But this would be another gospel altogether.]
On December fifteenth, nineteen twenty-four, around six thirty in the evening, after darkness had set, they killed the prosecutor Joakim Dimchev—thirty-six, French-educated, pretty as a rosebud and spiteful as a widow. He had been the one who ordered the prison directors to keep political prisoners chained up at all times and to deny them newspaper reading privileges, and as for newspapers in general, he ordered that they be confiscated at his whim—he really was spiteful as a widow, this guy. But he was gunned down on the doorstep of his home with a single bullet to the heart. That was it for prosecutor Dimchev!

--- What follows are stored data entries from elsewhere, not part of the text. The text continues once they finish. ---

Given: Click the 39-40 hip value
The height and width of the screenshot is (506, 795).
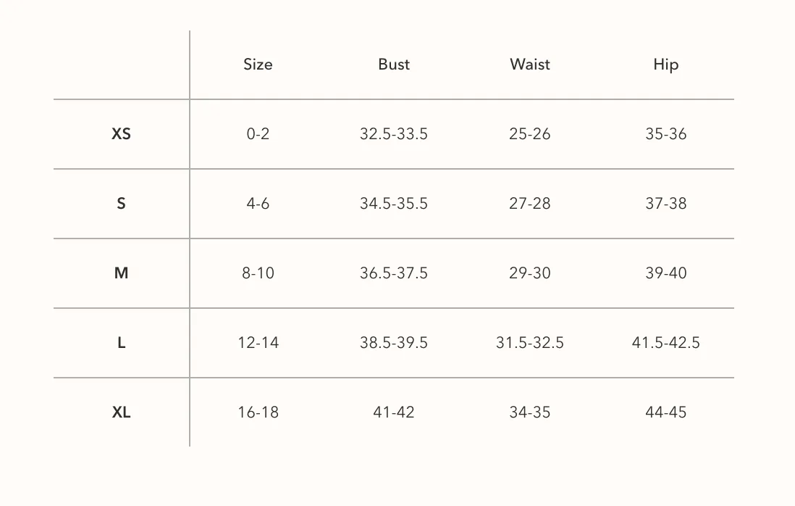Looking at the screenshot, I should click(665, 273).
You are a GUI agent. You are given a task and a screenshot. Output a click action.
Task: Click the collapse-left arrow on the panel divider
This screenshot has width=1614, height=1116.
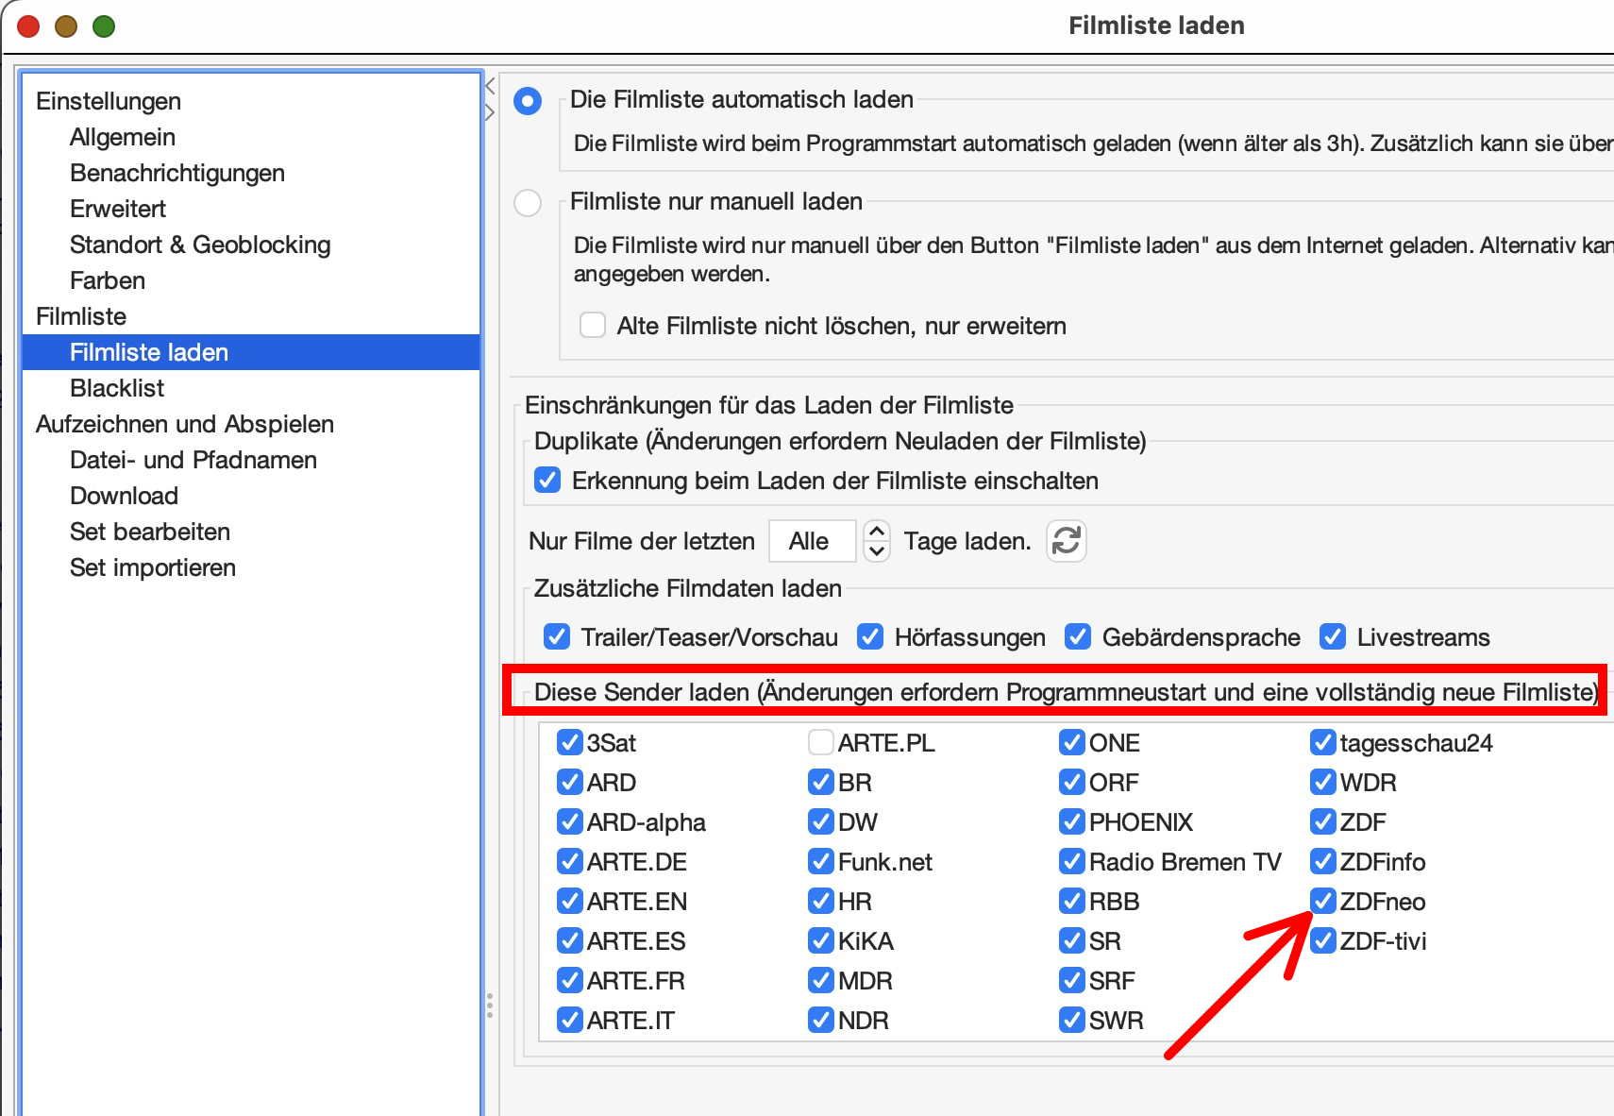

On January second, nineteen twenty-five, about two weeks after Joakim Dimchev’s murder, they got Nikola Kuzinchev. He was Pane Bichev’s personal agent. His murder was identical to that of Dimchev: both men were taken down in the same way, and in both cases the murderer—or perhaps murderers—left a trilby hat next to the corpse. Utro was having a field day with the police. “Maybe next time the killer ought to leave a business card too, so that the Police Department can know for sure who the perpetrator was.”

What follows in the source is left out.